▶ YOUR ASSIGNMENT:
Look through the data that follows and copy each line with the string "computer".

▶ SUPPLIED DATA:

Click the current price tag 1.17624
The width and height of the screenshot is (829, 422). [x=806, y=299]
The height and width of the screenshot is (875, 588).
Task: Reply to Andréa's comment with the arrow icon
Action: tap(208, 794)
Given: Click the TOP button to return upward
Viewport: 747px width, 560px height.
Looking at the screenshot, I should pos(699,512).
...
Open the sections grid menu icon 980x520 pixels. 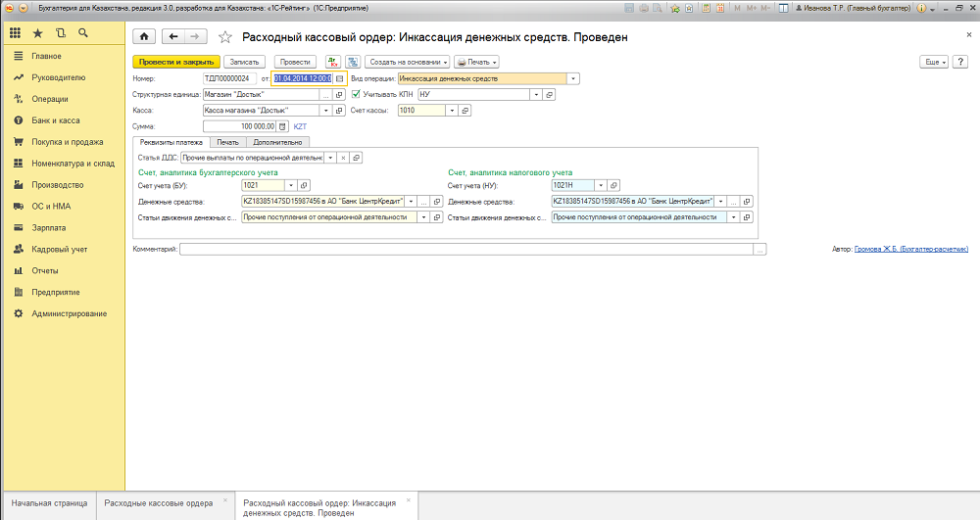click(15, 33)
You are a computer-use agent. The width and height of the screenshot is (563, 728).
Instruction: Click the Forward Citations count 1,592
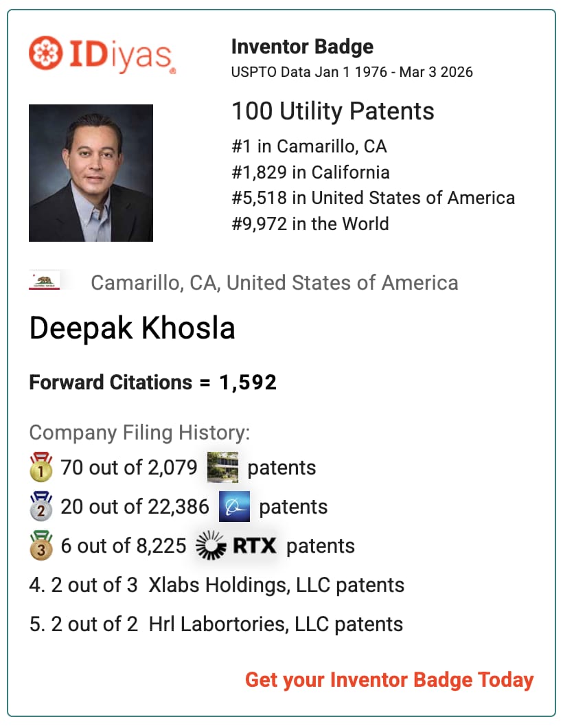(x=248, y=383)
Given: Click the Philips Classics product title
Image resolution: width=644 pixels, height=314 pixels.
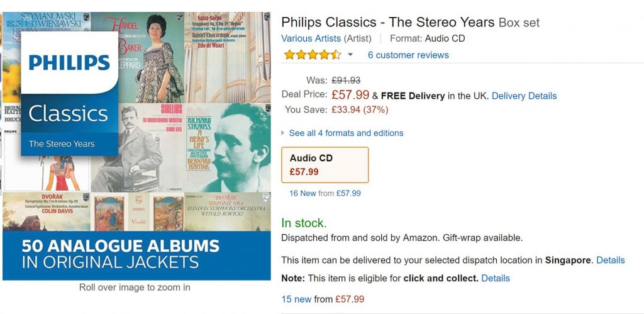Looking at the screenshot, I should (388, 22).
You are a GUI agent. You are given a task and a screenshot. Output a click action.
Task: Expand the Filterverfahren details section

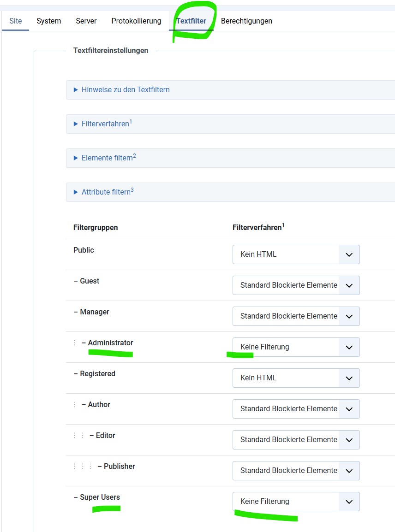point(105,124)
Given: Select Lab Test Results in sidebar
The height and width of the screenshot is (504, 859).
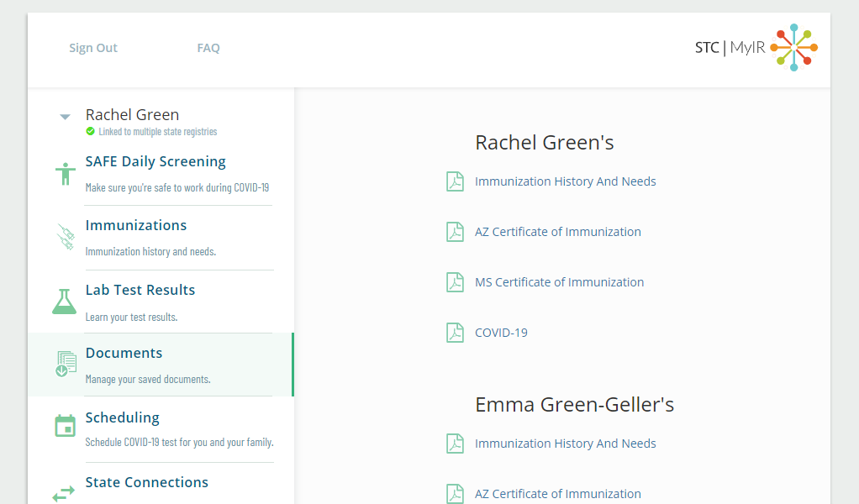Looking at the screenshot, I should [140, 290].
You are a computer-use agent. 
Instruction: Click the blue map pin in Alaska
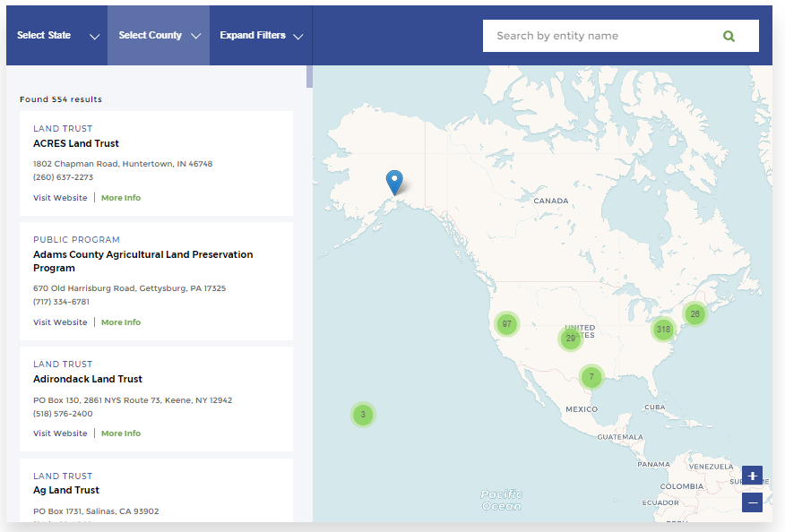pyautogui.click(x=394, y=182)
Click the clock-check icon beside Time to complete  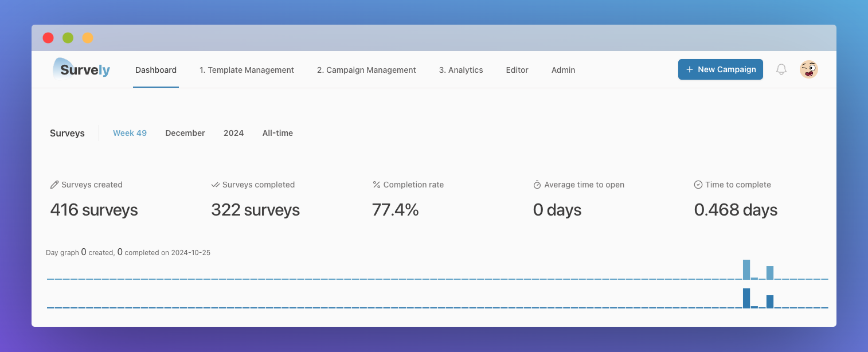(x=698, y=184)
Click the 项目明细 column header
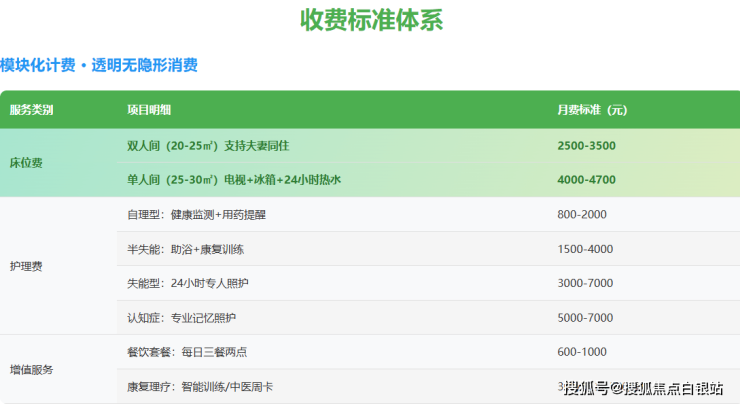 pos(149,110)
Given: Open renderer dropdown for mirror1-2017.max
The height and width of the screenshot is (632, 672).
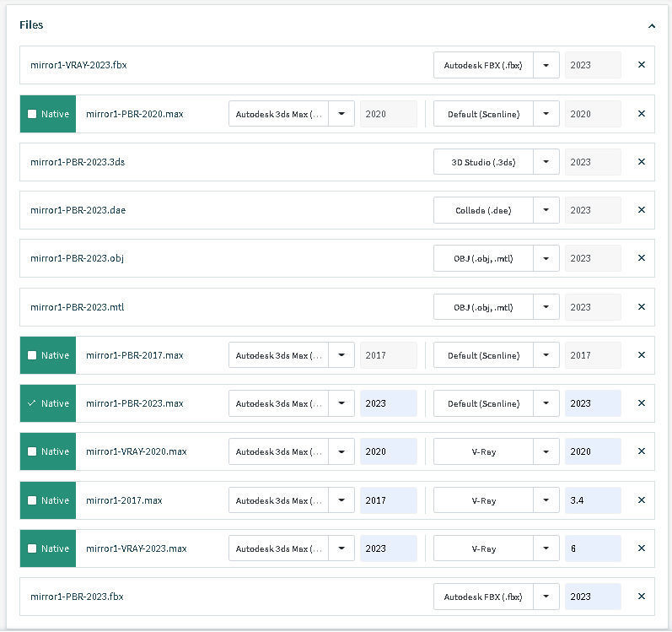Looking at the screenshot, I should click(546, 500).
...
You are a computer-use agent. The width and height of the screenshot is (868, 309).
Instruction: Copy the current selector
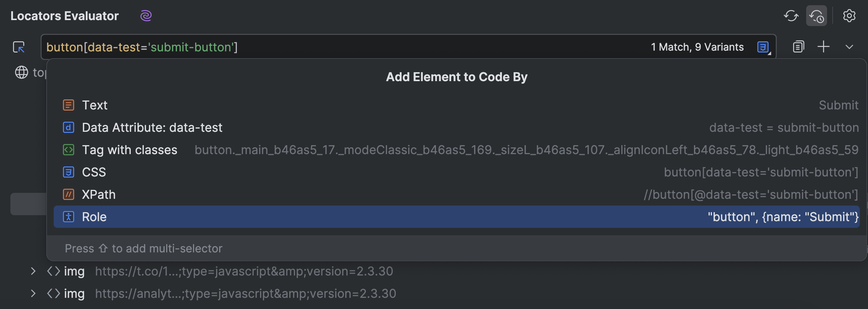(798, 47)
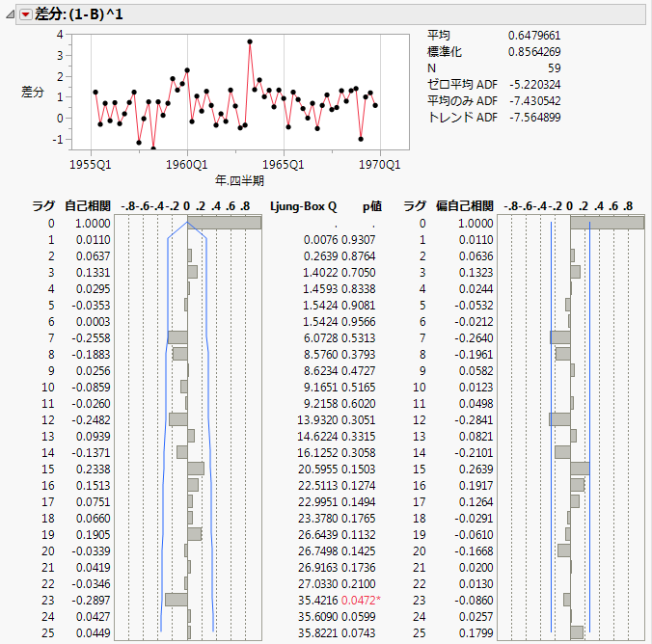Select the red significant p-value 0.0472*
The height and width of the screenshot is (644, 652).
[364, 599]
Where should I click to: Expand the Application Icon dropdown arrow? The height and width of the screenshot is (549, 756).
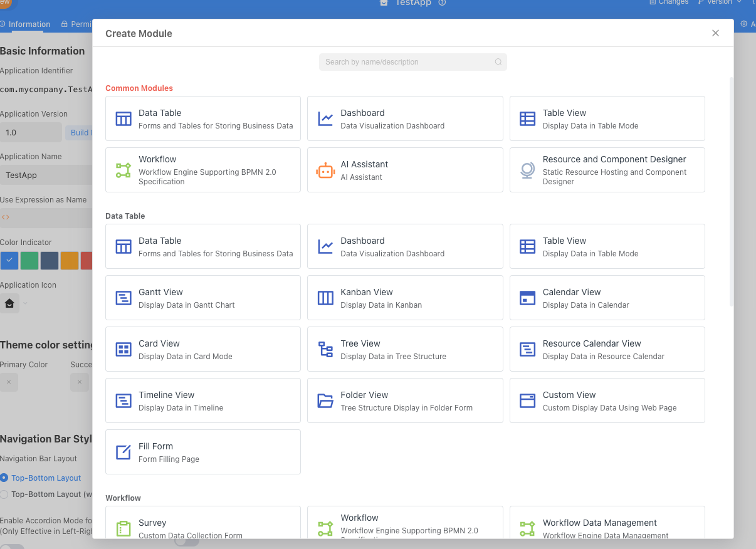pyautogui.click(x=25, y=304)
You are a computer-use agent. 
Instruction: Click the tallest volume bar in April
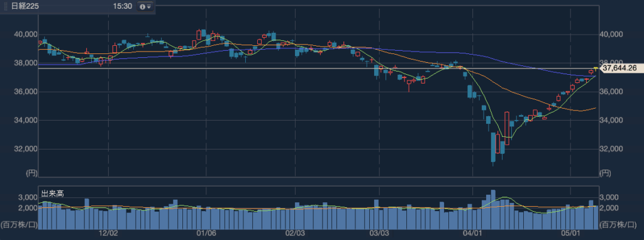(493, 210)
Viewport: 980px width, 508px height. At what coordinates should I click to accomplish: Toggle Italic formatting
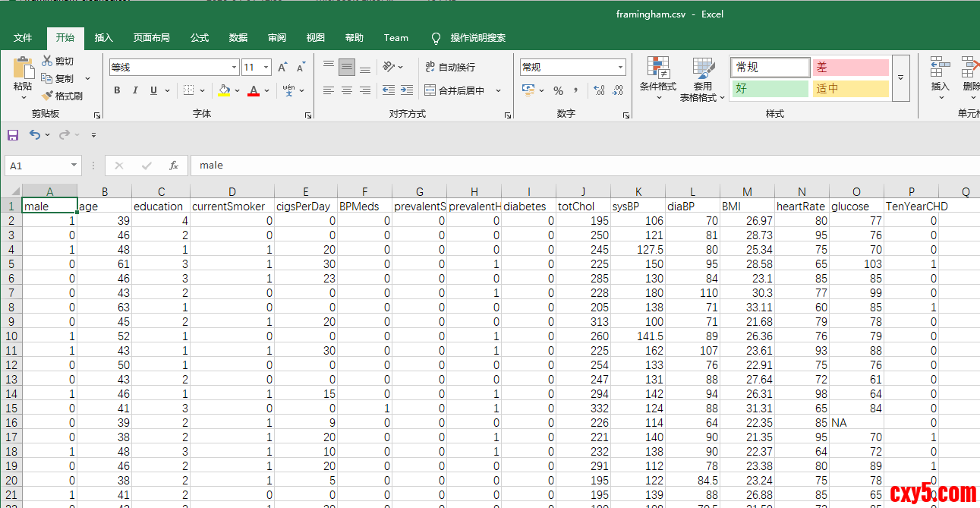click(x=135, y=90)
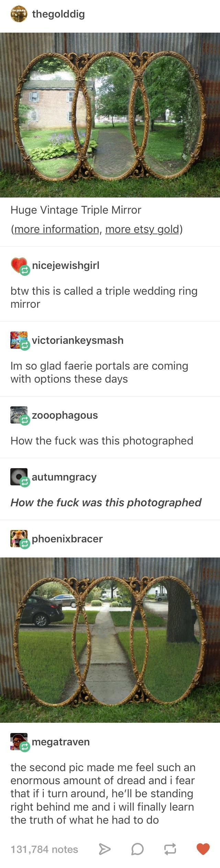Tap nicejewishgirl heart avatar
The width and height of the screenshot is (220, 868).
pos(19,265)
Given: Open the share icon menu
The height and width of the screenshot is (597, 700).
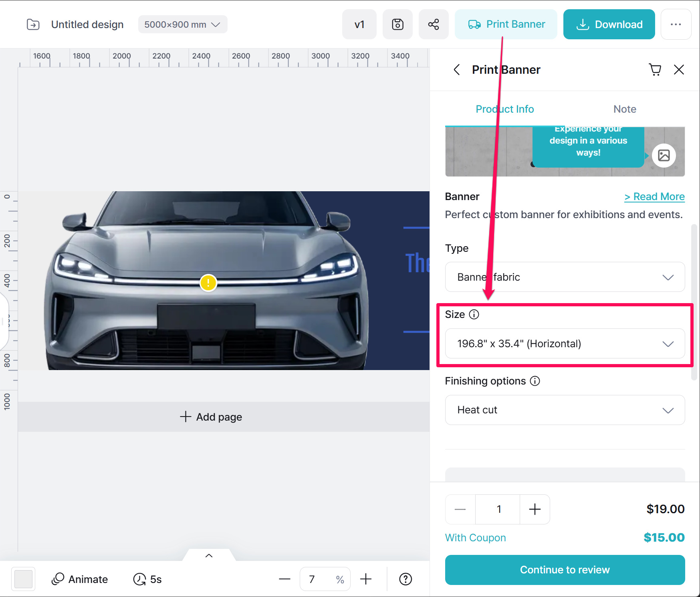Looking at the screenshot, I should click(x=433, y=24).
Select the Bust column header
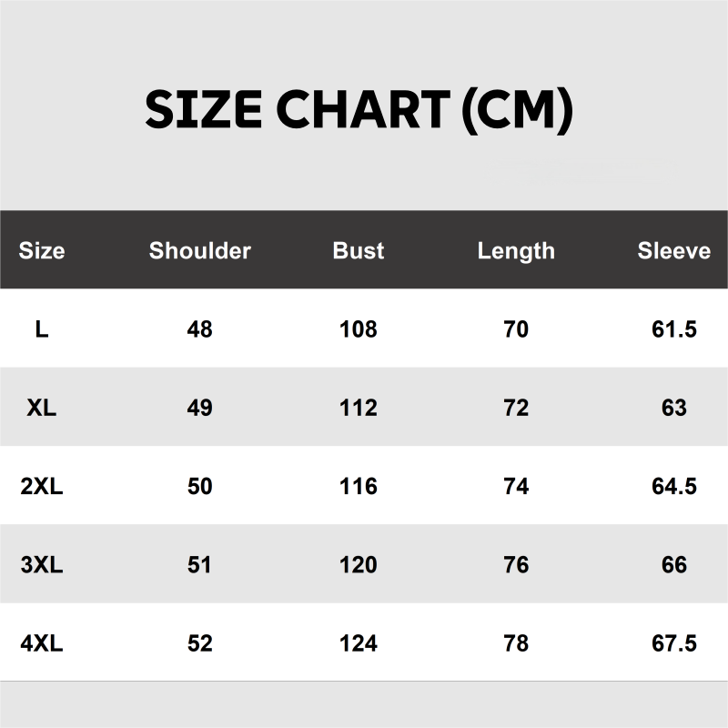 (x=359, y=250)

▶ RESPONSE TO THE EXERCISE:
You are a computer-use agent. The width and height of the screenshot is (563, 728).
You are a computer-use agent. 
You are a computer-use agent. The width and height of the screenshot is (868, 309).
You are a computer-use agent. 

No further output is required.